ABSTRACT

When the 1918–1920 influenza pandemic struck, exposing the ineffectiveness of disease containment policies, the role of “science at the border” was already in a moment of transition in North America. State discourse moved from excluding to incorporating immigrant bodies into the nation; public policy was meant to respond to the pressures of racism and xenophobia, even while facilitating the labour demands of industrial capitalism. The obvious medical and public health failures of the flu pandemic contributed significantly to a sea change that was already underway. Public health and science increasingly viewed infectious disease as arising from within, not as exotic plagues brought by outsiders. At the same time, involuntary and coercive measures taken to control influenza could not withstand public pressure and a frequent sense of injustice.

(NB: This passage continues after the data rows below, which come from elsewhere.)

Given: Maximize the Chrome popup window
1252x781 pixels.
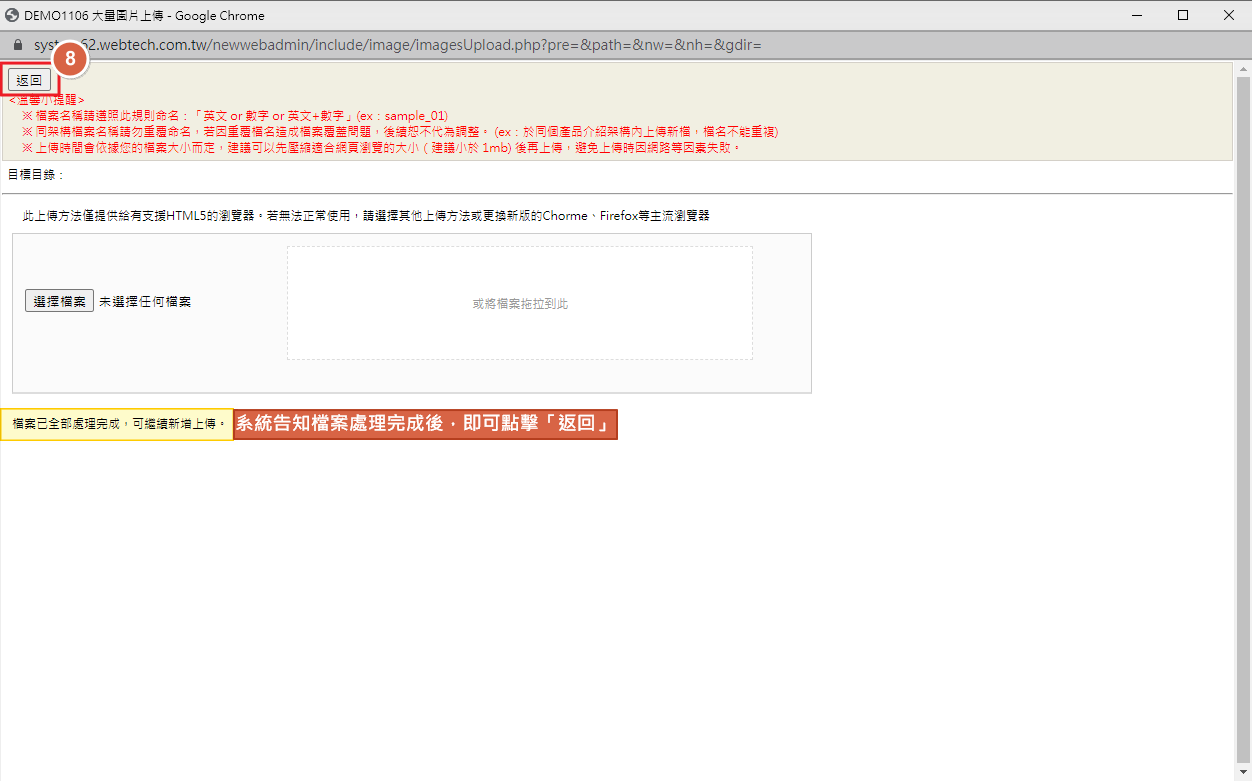Looking at the screenshot, I should (1182, 15).
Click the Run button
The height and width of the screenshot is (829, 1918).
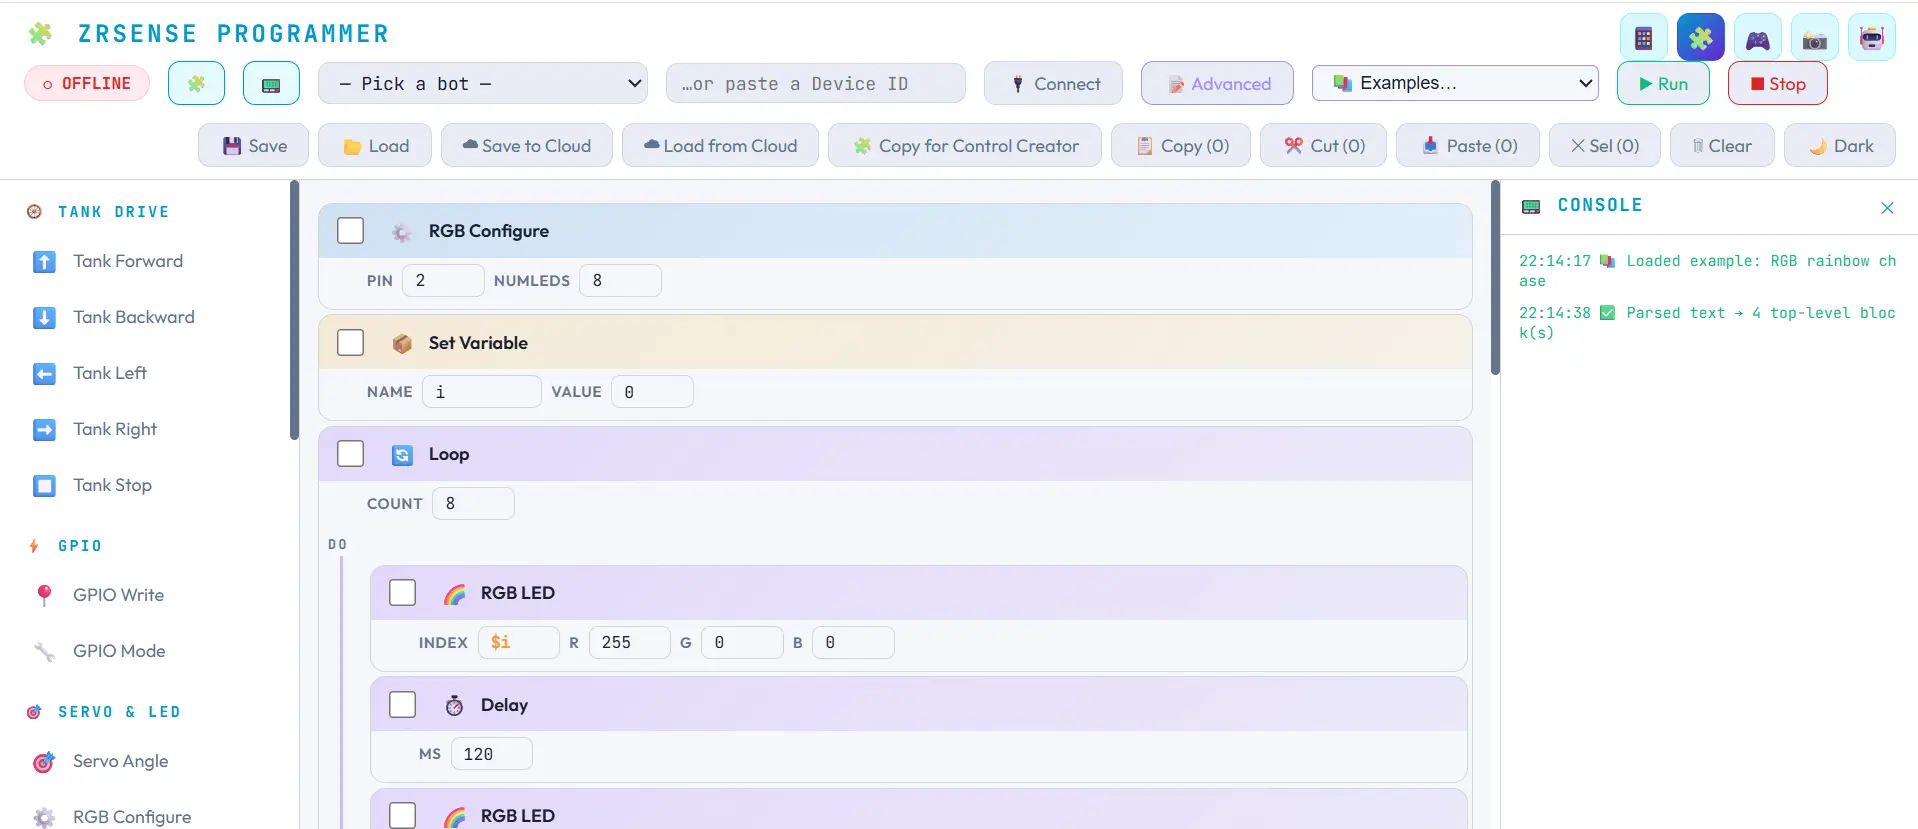[1663, 84]
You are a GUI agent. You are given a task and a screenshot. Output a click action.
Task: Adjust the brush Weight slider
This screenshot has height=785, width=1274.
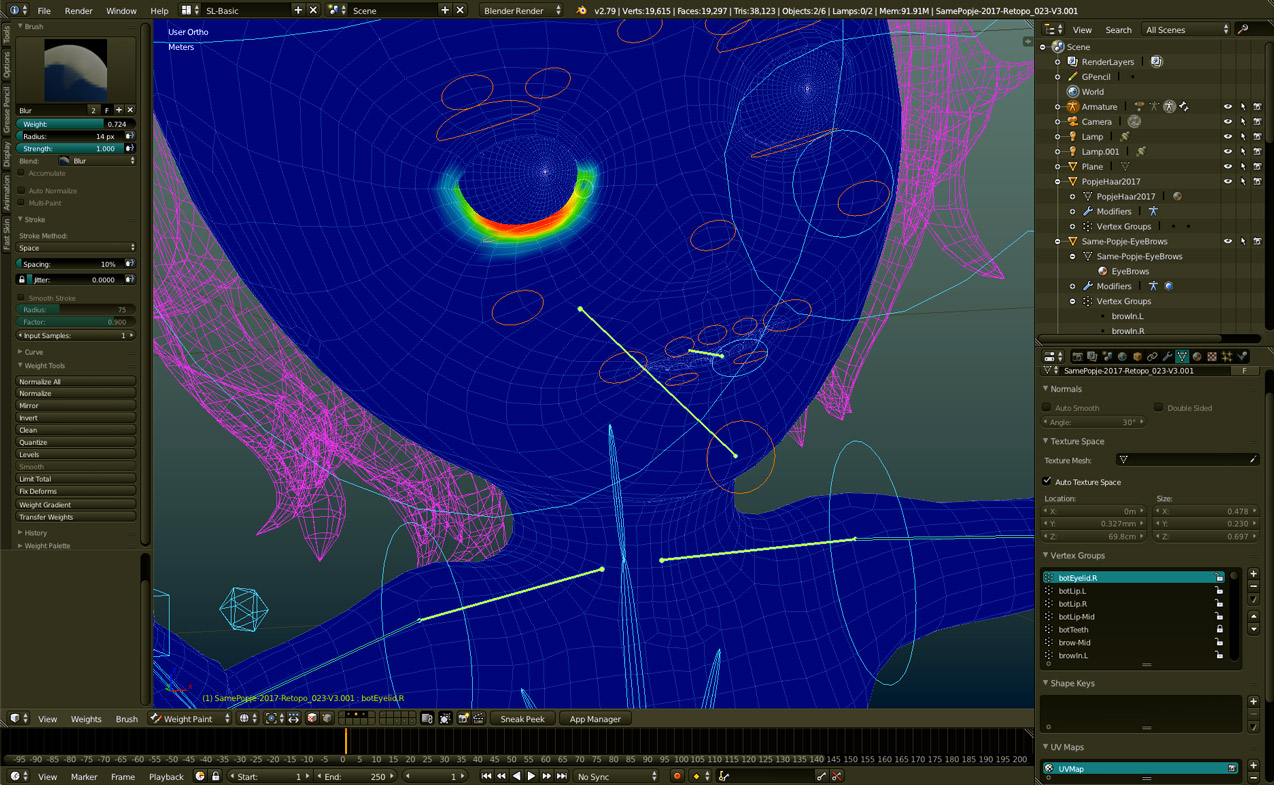pyautogui.click(x=76, y=124)
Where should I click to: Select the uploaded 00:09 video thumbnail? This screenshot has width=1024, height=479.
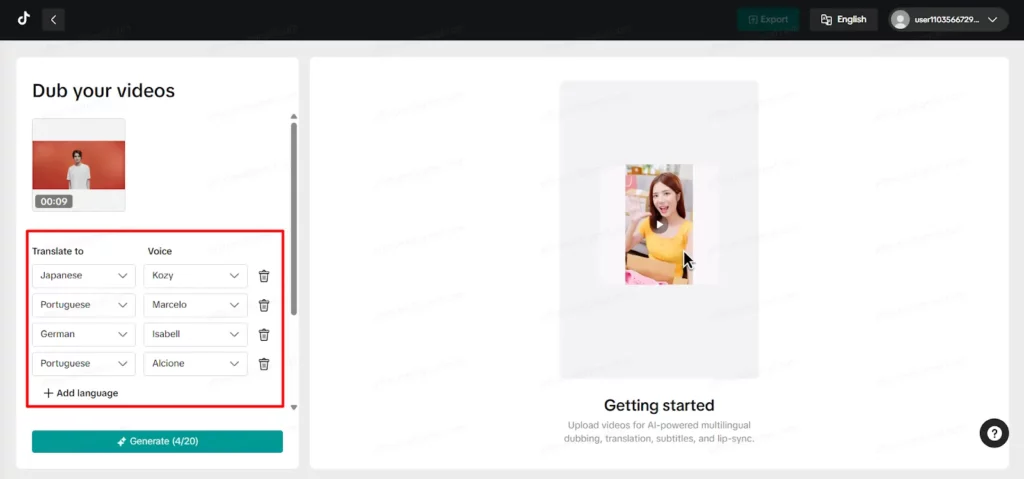(x=79, y=165)
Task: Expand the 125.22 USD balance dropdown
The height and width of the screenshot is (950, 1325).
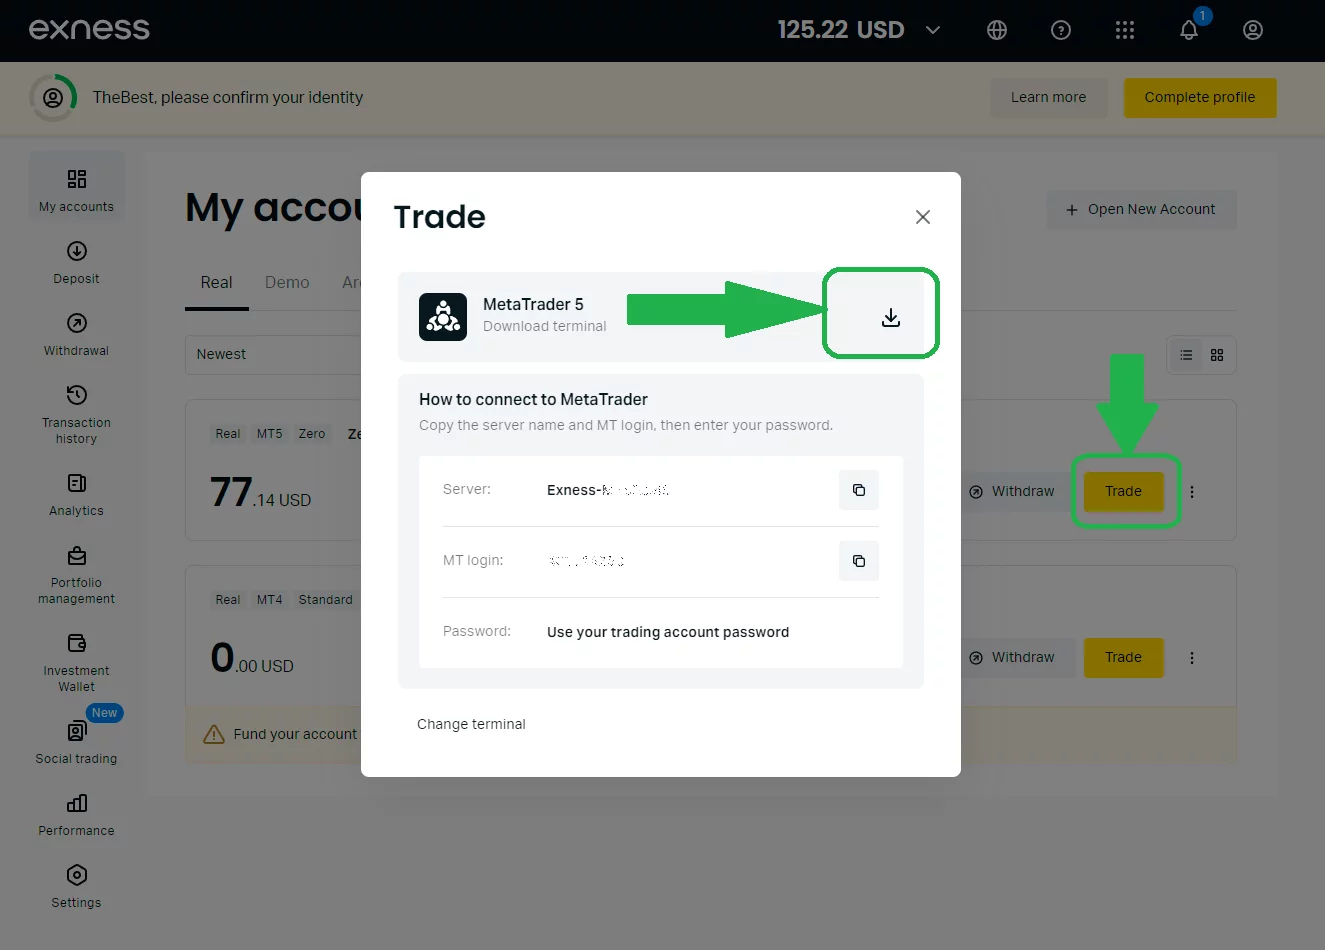Action: click(x=933, y=30)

By the interwar period, public health compulsion gave way to an emphasis on education and surveillance and the development of vaccines for a wider array of diseases. In a renewed climate of international cooperation, disease screening took place at the immigrant point of departure, not the point of entry. Over the next two decades, global health emerged out of a new scientific and public health ethos. The history of the “Great Flu” resonates powerfully today, as it sheds light on such issues as coercion and compulsion versus freedom of movement; the role of national governments in keeping infectious disease at bay; and the potential social equity downsides to measures that are intended as preventive.